Legos and Servos

I played around the other day with a micro:bit and Legos. I ended up building a simple machine. It didn’t do much except push Legos around the table, but it was a great experience learning code and simple mechanics.

Besides some Lego parts, I used:
Crazy Ciruits Bit Board:
and Geek Servos:

Kinda sorta a robot arm?

Micro:bit uses some really simple online software. The “block” interface is so easy – perfect for kids or adults new to coding. You simply go to to start a new project and drag and drop blocks of programming. There are also tons of great tutorials there. (More advanced styles of programming are available as well.)

The Crazy Circuits Bit Board is a breakout board for the micro:bit. It adds header pins for servos, Lego compatibility, connects to conducive tape, includes a relay output, and more. It’s a great way to turn any micro:bit project into a Lego robot!

Geek Servos also snap right onto Lego, literally making the project a snap.

I simply put all the parts on a Lego board, added power with a two AAA cell battery pack, and loaded the code over a USB cable.

While the code is NOT complicated, I did tweak it quite a few times. For example, I made each push of either of the two buttons on the micro:bit move the main servo left or right by 30 degrees per push. I did that by having it add or subtract to a variable, then pull data from the variable and set the servo to that position in degrees between 0 and 180. I could also use an IF..THEN statement to make sure the variable didn’t go higher than 180 or lower than 0. That prevents extra button pushes adding up, but not doing anything.
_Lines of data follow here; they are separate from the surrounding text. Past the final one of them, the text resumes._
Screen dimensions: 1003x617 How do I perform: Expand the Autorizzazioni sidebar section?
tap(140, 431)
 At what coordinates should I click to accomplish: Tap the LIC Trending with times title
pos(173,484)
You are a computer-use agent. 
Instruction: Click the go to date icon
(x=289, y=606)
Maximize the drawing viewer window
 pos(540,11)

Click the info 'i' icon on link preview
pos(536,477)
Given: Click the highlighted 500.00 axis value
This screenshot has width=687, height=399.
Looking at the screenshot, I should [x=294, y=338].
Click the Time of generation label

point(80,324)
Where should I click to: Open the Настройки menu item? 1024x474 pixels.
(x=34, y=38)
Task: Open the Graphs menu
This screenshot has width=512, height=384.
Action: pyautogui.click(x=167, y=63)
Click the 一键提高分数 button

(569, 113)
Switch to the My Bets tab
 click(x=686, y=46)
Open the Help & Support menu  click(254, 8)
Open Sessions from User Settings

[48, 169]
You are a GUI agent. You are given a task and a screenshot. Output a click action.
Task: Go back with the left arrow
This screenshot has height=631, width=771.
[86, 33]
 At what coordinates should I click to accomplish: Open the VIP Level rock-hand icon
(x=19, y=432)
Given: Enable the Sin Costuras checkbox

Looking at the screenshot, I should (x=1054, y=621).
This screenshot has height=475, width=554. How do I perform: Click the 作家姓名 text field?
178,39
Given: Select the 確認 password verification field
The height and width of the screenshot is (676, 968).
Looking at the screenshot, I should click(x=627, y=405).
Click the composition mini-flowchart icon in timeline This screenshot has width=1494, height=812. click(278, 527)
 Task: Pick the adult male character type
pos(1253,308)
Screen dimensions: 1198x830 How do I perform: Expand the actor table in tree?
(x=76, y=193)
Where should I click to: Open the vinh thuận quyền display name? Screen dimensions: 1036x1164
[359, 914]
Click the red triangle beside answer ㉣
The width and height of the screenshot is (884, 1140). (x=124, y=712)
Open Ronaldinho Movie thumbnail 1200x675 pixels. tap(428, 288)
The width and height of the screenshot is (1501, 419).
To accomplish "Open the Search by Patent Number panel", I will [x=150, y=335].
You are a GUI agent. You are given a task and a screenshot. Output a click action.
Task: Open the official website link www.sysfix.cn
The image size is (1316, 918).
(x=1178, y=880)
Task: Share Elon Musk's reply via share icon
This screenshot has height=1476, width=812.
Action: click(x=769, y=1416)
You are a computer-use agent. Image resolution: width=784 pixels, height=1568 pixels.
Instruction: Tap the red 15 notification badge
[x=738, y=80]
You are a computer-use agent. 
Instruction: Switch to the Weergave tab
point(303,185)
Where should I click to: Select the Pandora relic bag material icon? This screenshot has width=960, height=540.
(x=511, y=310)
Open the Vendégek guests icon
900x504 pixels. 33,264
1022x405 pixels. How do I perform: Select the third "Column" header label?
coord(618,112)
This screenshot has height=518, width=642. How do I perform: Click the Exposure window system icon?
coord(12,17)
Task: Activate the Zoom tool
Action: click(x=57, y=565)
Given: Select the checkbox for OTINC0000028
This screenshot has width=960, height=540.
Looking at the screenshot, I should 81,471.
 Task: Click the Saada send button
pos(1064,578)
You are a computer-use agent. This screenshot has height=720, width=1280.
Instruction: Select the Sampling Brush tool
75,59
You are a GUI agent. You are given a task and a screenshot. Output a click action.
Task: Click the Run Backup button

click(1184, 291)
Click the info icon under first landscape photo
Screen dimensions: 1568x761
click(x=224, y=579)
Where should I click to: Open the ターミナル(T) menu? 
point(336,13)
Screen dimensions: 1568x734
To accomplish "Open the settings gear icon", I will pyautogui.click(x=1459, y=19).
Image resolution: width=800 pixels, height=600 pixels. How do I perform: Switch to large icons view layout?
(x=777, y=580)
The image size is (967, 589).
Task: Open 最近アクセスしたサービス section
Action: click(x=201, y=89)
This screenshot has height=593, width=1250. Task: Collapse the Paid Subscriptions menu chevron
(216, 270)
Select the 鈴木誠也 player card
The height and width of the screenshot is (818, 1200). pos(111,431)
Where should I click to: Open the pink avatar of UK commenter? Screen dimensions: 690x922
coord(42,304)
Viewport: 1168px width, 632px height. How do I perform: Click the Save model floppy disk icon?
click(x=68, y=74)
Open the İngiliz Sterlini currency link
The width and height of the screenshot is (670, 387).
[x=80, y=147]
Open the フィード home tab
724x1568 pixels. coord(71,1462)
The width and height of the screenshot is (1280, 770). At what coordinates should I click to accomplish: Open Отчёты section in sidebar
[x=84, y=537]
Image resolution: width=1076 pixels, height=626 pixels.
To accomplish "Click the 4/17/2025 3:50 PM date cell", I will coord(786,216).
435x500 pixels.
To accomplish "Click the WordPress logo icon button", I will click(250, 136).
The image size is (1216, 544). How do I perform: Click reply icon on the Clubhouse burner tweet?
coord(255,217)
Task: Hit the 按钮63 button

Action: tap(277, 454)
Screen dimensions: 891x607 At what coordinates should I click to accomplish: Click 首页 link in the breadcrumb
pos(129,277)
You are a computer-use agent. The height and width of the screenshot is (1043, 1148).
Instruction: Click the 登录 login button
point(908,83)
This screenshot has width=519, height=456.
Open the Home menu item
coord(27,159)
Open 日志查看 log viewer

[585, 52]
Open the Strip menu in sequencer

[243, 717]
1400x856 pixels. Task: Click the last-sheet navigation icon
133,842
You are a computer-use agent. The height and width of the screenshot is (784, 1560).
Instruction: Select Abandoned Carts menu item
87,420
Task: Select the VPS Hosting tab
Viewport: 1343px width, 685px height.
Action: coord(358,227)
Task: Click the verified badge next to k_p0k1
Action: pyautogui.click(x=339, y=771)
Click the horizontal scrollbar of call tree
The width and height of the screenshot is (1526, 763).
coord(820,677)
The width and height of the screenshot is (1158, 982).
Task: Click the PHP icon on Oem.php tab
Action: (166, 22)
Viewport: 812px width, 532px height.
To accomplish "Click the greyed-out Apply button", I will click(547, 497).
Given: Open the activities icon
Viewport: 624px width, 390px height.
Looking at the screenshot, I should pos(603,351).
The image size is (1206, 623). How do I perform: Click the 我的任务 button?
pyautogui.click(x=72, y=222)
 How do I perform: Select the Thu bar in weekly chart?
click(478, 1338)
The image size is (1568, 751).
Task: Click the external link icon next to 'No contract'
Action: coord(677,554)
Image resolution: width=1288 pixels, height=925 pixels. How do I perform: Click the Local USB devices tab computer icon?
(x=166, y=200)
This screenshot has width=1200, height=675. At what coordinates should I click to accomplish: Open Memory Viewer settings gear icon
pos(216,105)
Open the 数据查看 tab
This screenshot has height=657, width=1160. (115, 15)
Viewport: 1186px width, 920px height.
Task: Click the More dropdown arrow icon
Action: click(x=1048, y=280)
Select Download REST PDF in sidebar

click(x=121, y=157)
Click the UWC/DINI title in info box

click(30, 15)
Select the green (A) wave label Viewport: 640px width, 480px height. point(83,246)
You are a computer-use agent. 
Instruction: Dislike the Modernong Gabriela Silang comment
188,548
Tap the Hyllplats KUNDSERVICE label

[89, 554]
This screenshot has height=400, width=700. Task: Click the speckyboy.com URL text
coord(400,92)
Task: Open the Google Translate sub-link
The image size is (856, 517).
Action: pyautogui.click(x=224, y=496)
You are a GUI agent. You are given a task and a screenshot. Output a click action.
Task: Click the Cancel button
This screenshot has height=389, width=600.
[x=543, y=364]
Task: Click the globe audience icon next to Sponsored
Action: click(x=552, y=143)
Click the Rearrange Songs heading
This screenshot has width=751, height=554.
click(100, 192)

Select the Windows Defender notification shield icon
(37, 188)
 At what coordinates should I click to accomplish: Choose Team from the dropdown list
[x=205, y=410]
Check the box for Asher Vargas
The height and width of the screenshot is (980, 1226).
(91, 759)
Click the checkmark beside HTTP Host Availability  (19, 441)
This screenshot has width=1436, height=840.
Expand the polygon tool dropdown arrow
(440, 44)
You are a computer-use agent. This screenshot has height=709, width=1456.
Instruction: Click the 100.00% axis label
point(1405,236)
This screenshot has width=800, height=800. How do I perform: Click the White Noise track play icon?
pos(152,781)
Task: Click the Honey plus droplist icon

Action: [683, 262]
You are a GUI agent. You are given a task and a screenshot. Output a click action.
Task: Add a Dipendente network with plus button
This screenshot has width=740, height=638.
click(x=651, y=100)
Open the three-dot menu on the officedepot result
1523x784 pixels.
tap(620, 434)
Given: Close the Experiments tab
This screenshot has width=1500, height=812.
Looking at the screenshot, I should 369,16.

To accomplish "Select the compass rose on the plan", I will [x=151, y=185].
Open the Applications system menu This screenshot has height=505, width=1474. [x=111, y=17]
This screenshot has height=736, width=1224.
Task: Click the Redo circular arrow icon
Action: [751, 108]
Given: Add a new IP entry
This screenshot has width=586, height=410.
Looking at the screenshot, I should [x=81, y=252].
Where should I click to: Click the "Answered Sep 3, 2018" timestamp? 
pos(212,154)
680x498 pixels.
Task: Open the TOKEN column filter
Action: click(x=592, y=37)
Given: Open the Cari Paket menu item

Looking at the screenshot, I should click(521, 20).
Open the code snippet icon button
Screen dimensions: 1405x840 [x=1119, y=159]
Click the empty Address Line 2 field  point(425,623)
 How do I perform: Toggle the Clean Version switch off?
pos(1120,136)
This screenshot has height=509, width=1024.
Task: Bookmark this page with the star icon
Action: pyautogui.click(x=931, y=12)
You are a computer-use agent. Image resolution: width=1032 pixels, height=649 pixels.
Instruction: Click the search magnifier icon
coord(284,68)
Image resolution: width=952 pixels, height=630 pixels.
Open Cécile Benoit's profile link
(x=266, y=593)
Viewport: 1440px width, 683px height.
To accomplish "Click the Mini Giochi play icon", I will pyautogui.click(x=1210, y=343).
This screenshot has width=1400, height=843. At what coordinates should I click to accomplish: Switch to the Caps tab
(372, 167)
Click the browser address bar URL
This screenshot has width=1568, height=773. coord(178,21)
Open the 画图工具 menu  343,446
The micro:bit also counts pressing BOTH buttons at the same time as another input. I used that to control the other servo, making it move to a certain position, wait two seconds, and then return to the original position. Pressing both buttons again while the arm was in the down position would hold it in the down position for an additional two seconds.

Overall, this was a fun little project. No, I didn’t build it to solve any particular problem, just for me to learn more about servos by doing. But even by just doing this, I have a pretty good sense of what I would need to do to create a fully functioning robot arm. For kids, learning this sort of thing can directly lead to a career in industrial automation.

Anyways, I always have fun when I get to learn something new, and I hope that you do to!